3. Enforce privileged access workstations (PAWs) and separate accounts.
Administrators should never use their domain‑admin credentials to connect to remote desktops that aren’t tightly managed. Dedicated admin workstations and separate accounts for remote access limit the blast radius of any client‑side exploit.
4. Turn on the April 2026 RDP safety prompts if you haven’t already.
They won’t patch CVE‑2026‑58594, but they give a user one last chance to notice that the remote address doesn’t look right. Combine them with training that teaches users to verify destinations out of band—for example, by calling the helpdesk before accepting a remote session.
5. Monitor for the unexpected.
The vulnerability may not be exploitable until a connection is made, but anomalous outbound RDP traffic to new IP addresses or unusual domains can flag a potential attempt. Tune detection and response so that one bad click doesn’t cascade.
Outlook: What to Watch Next
Microsoft has released only a high‑level description of the integer overflow, with no public proof of concept.
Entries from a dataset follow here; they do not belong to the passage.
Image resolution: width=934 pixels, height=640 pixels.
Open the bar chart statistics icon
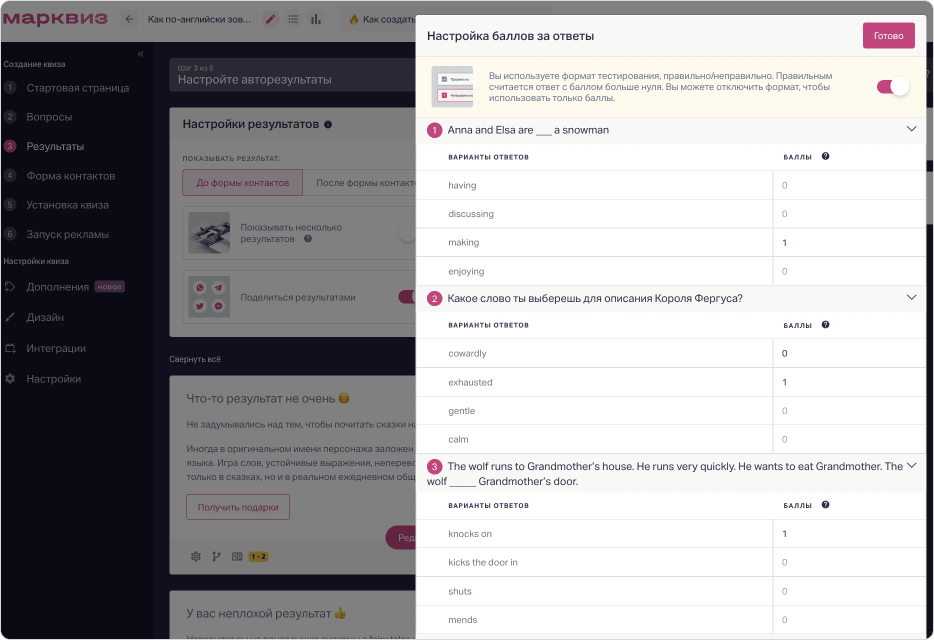[316, 19]
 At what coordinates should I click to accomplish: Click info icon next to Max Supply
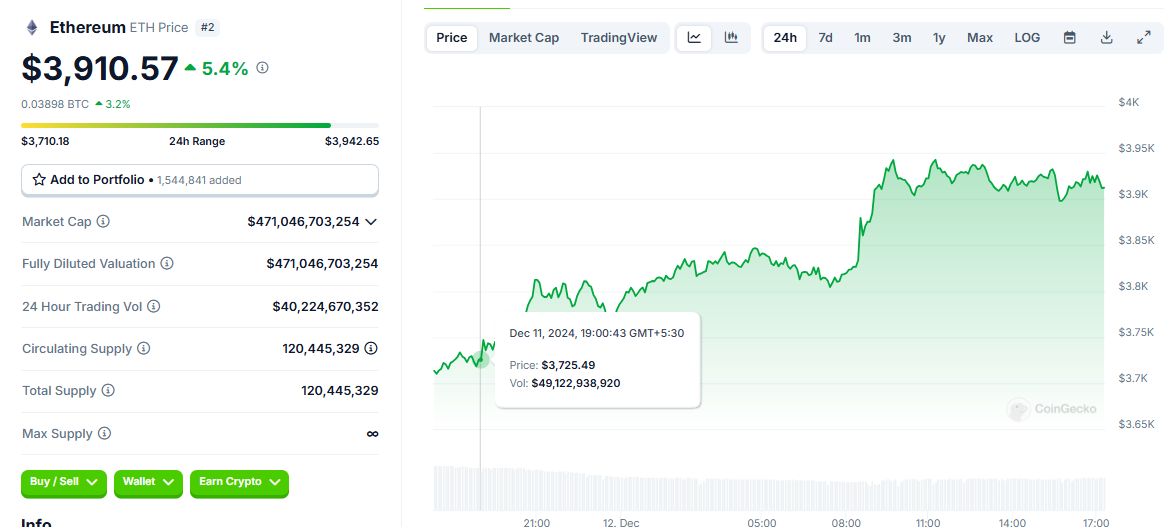point(105,434)
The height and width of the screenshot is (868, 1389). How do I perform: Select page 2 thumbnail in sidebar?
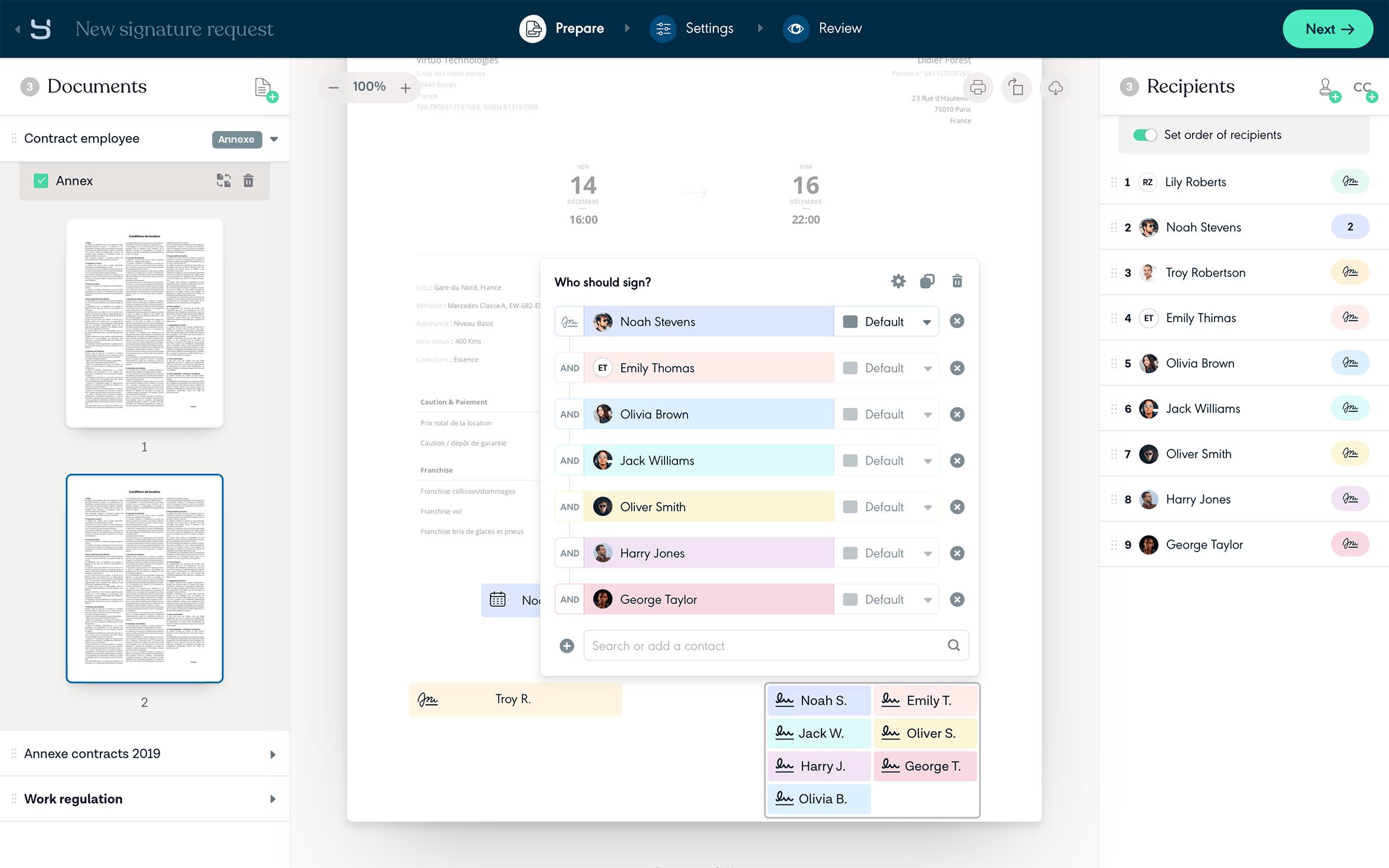(x=144, y=577)
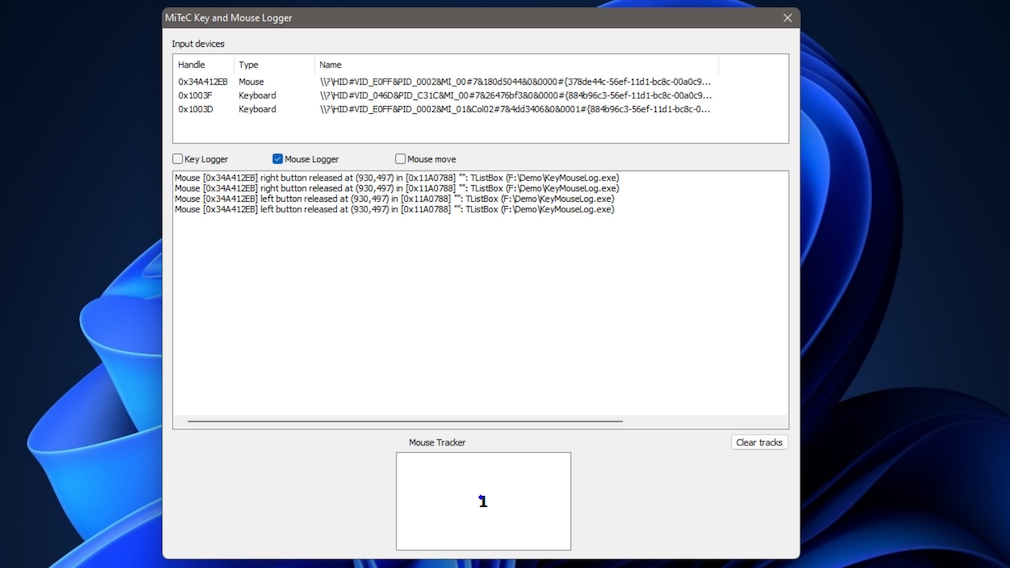Sort devices by Handle column header
Viewport: 1010px width, 568px height.
click(192, 65)
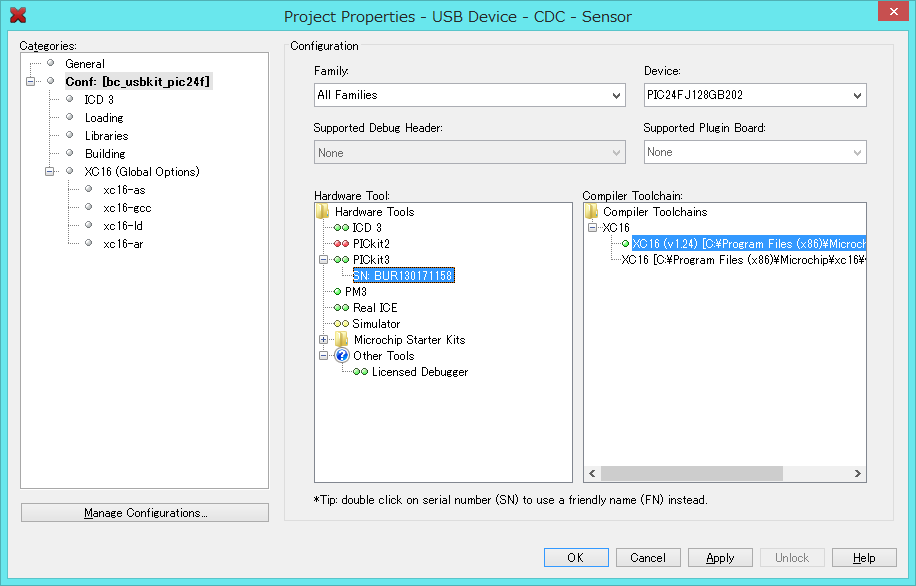
Task: Click the Hardware Tools folder icon
Action: point(323,212)
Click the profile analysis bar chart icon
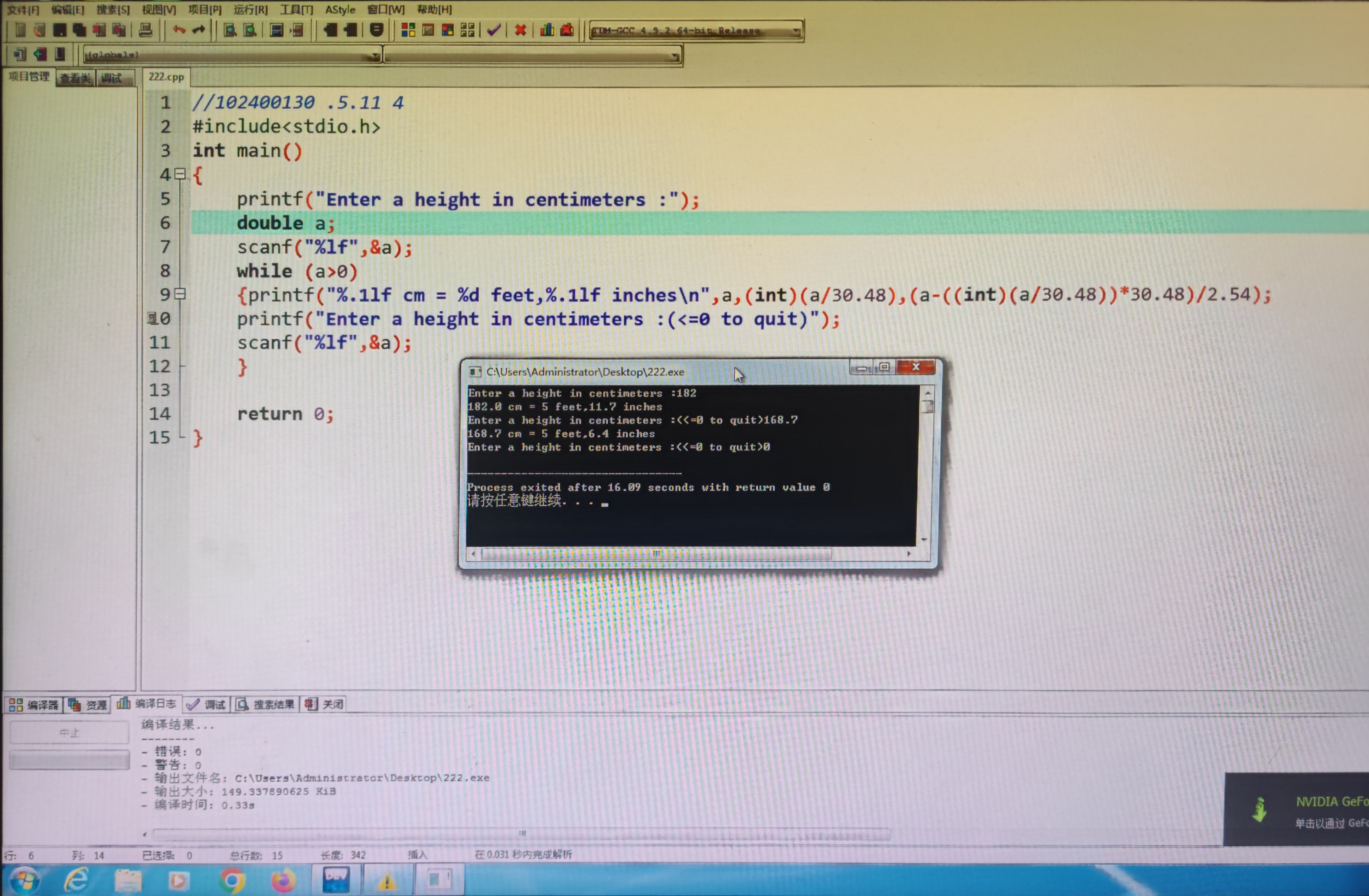Screen dimensions: 1369x896 (x=546, y=30)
The National Vulnerability Database hasn’t yet enriched the CVE with independent analysis, which is typical for a Tuesday disclosure. Expect deeper technical breakdowns from security researchers as they diff the patches. If exploitation starts appearing in the wild, Microsoft or CISA will update their advisories—keep an eye on those channels for any change in status. For now, the single most effective control is getting the July cumulative update onto every Windows client that ever touches Remote Desktop.